What a difference 50 years makes. Back in the late 1950s and early 1960s, Bangor took the plunge on urban renewal, an invasive form of economic development that was widely accepted then as the right treatment for the blight that ailed hundreds of communities around the country.

The cure was worse than the disease, though. The strip of land along the Kenduskeag Stream and beyond was cleared, but it took decades for new buildings to finally be constructed. And beautiful old structures that today would have developers drooling over their commercial and residential potential were crushed into the dust of history.

That’s the CliffsNotes version of the urban renewal in Bangor. The full story is more complex, and was explored in a three-part series by former BDN Assignment Editor Tom McCord in 2009 and 2010.

Now, with the wisdom of hindsight and the fiscal reality of these post-recession times, the Bangor City Council is again embarking on revitalizing a portion of the downtown. It won’t take on big-ticket expenditures like purchasing property, but there are steps it can take that, if executed properly, can start a chain reaction that will transform a neighborhood. A little luck would help, too.

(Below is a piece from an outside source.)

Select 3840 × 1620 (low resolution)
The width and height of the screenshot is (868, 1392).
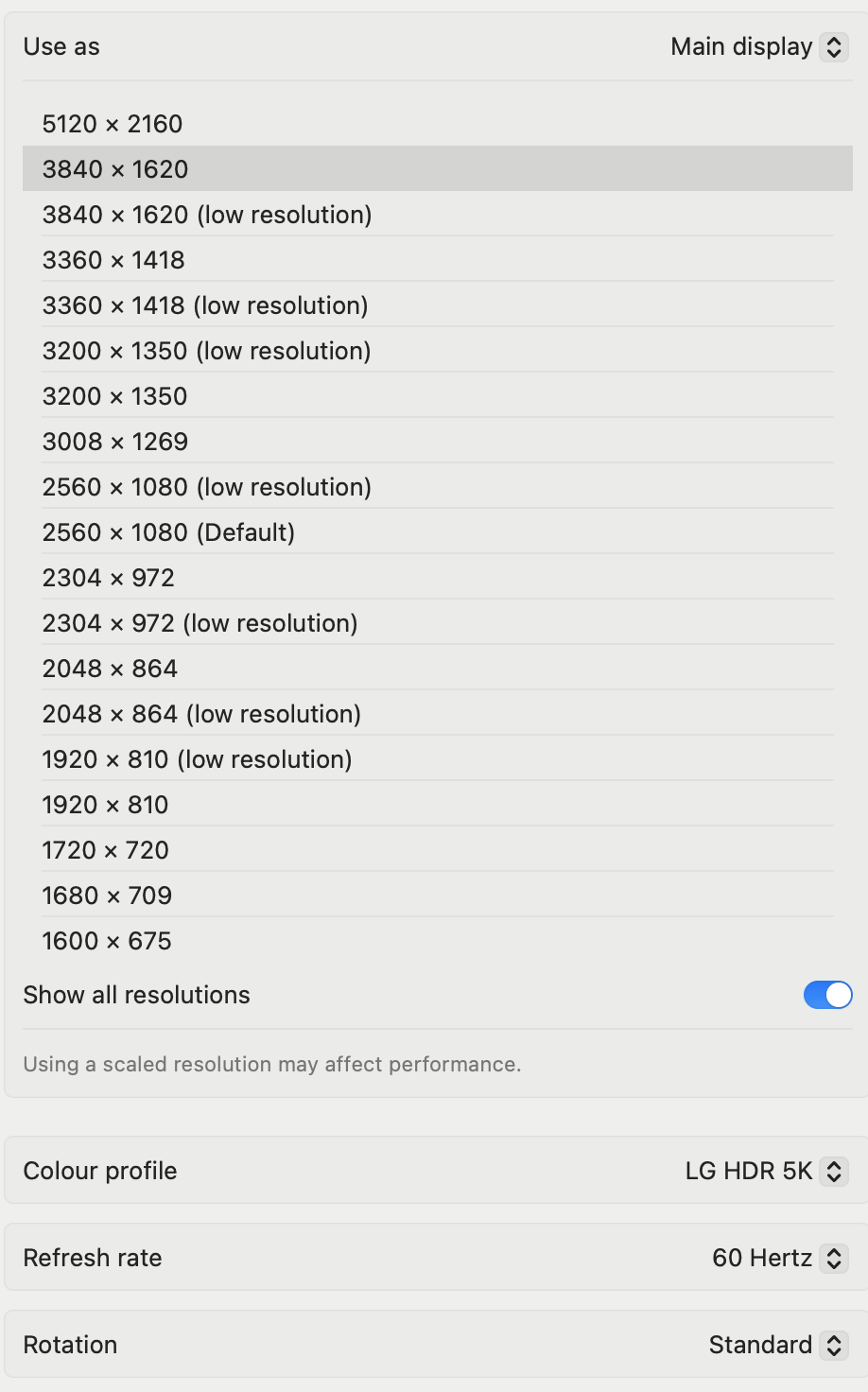click(x=207, y=215)

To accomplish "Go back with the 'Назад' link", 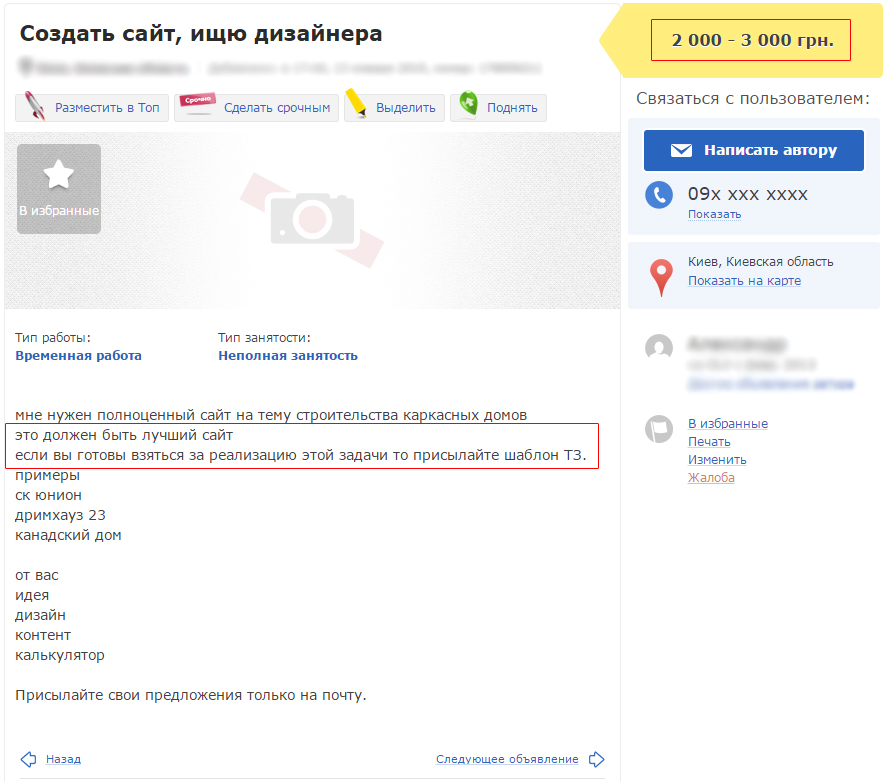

The nature of the Main Street Corridor, as city staff has dubbed it, harks back to an earlier commercial order. It was a time when small stores were interspersed through residential neighborhoods. People walked to these businesses to buy groceries, a hammer and nails, newspapers or to have a cup of coffee or a beer. Those days are long gone.

Today, commercial districts must be clearly delineated and have a buffer between them and residential areas. The real estate market is responsible for some of that outcome; large stores need large parking areas and perform better when they are near other retail outlets. But there is precedent in this particular neighborhood for city intervention.

The Shaw’s grocery store on Main Street was built in the mid-1990s. But it was actions taken by the city in 1977 that paved the way for that development. An earlier attempt to improve the neighborhood led to the city buying 3.8 acres and demolishing buildings at the former Gas Works, as the site was known, paid for with a Community Development Block Grant. It was part of the city’s Third Street-Main Street Neighborhood Conservation Project of that time.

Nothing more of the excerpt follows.